Saturday, May 30, 2015

Herbert West - Reanimator -- H.P. Lovecraft

I decided to alternate back and forth between the Thibaut Corday stories and another collection I've got on my kindle, ZOMBIES FROM THE PULPS!, edited by Jeffrey Shanks.  That story starts off with the classic "Herbert West - Reanimator," by H.P. Lovecraft.  It's been ages since I read this story, and it was a treat to come back to it.

I've actually seen it listed as among Lovecraft's worst work, but I have to disagree.  Yes, he wrote it strictly for a paycheck, and yes, he was making fun of Mary Shelley's FRANKENSTEIN the whole time, and he hated the "cliffhanger" format that was imposed on him by the magazine, but it's a story that proves Lovecraft could write comedy, which is worthwhile in and of itself.

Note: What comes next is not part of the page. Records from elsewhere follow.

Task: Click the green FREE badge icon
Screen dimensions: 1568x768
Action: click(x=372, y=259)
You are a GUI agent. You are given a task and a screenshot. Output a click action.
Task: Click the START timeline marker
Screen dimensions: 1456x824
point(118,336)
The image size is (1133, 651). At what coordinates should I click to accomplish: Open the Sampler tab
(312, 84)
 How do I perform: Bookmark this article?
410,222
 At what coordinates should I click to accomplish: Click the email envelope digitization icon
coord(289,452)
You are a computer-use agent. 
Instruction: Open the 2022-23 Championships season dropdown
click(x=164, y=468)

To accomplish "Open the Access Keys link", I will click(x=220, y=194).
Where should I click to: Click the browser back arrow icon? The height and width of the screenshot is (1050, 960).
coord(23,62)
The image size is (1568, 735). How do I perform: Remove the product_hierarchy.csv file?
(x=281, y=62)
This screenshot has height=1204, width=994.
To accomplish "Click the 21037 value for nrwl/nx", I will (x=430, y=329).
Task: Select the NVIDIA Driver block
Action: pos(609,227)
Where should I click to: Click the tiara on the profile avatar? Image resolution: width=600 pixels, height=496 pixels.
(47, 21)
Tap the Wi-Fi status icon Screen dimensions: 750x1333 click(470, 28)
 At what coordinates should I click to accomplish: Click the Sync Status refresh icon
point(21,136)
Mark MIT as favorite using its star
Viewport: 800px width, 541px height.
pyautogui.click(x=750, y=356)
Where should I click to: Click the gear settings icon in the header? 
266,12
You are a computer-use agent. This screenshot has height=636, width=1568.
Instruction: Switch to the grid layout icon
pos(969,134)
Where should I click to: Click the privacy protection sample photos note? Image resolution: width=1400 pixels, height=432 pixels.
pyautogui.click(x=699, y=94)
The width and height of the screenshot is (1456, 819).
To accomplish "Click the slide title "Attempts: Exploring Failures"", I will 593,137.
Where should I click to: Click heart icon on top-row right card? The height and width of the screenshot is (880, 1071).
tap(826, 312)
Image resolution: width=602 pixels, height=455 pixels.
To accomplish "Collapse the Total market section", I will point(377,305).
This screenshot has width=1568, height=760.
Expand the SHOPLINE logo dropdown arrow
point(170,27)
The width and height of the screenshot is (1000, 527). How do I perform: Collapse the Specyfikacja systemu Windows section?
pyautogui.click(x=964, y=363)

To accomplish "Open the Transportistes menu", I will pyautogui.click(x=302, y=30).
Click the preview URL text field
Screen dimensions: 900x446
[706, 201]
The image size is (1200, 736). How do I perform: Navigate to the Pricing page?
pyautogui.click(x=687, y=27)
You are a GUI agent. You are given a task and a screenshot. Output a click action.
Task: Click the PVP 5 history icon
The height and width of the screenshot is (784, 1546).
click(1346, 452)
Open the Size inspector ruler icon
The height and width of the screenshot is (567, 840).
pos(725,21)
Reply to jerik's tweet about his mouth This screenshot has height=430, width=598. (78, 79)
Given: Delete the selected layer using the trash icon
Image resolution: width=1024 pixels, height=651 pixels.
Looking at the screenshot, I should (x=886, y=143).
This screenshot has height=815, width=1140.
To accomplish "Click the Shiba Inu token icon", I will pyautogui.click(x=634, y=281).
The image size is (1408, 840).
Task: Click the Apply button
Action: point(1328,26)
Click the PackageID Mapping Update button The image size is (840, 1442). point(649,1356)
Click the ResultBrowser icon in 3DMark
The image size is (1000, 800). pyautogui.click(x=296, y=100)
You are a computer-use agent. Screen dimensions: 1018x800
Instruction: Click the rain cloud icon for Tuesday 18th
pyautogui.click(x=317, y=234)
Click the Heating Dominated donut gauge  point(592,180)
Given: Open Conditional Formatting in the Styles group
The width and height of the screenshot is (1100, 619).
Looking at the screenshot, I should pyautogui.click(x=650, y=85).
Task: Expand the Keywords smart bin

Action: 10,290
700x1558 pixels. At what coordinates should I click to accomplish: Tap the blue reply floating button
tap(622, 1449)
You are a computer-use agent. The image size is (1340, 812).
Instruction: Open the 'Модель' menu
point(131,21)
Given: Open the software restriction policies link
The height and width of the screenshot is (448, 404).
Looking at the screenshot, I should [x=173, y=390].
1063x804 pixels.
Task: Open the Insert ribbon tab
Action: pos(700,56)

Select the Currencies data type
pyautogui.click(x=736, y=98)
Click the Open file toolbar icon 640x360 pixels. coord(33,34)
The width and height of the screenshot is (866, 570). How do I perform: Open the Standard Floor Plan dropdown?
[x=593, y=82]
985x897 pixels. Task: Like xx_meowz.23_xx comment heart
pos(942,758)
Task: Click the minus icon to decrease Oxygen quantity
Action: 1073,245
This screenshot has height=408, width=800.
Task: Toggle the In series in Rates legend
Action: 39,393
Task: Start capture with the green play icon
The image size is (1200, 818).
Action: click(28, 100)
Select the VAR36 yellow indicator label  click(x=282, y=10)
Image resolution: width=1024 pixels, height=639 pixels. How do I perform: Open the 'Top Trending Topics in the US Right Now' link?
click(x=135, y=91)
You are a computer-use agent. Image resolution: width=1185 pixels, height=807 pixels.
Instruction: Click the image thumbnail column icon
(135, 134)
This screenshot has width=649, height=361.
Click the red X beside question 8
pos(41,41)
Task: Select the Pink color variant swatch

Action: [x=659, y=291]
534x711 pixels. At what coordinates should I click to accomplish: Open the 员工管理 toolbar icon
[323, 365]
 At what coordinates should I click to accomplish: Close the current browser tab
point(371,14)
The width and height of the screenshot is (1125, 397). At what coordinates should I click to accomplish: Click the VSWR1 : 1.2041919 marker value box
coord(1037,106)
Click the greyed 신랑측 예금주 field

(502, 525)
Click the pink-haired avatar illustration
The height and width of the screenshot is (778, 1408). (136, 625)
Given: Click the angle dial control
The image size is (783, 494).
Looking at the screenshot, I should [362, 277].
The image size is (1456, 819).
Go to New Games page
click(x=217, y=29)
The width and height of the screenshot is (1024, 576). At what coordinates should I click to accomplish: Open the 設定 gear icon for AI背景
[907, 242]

The story details the major incidents in the life of Herbert West, from his time as a medical student at Miskatonic University, to holding a practice in nearby Bolton, to serving in the Canadian Army in WWI prior to American involvement in the Great War.  West's interest is in finding a cure for death; to this end, he spends years experimenting with ways to reanimate dead tissue.  He has a number of issues along the way, mostly dealing with the "freshness" of his test subjects -- if the brain cells aren't fresh enough, his subjects revive as violently insane, cannibalistic horrors.  As he goes, West becomes more and more callous and hardened to the sources of his test subjects, sinking deeper and deeper into criminality in pursuit of his obsession.  Of course, eventually the fruits of his obsession begin to pursue him...

I actually really like this story.  I like how, with the cliffhanger structure imposed on Lovecraft, each chapter is it's own complete short story, capable of being read divorced from the others and still making perfect sense.  Lovecraft also displays a wicked sense of dark humor here, one that calls to mind Ambrose Bierce's "The Damned Thing"'s chapter headings.  For example, here's a passage from "Herbert West":

It is uncommon to fire all six shots of a revolver with great suddenness when one would probably be sufficient, but many things in the life of Herbert West were uncommon. 

This is an excellent example of the humor of understatement, or as Lovecraft would undoubtedly prefer it, the humour of understatement.  Given Lovecraft's well-documented Anglophilia and the fact that understatement forms the basis for British humor, I'm not surprised that Lovecraft would show a preference for this style of humor.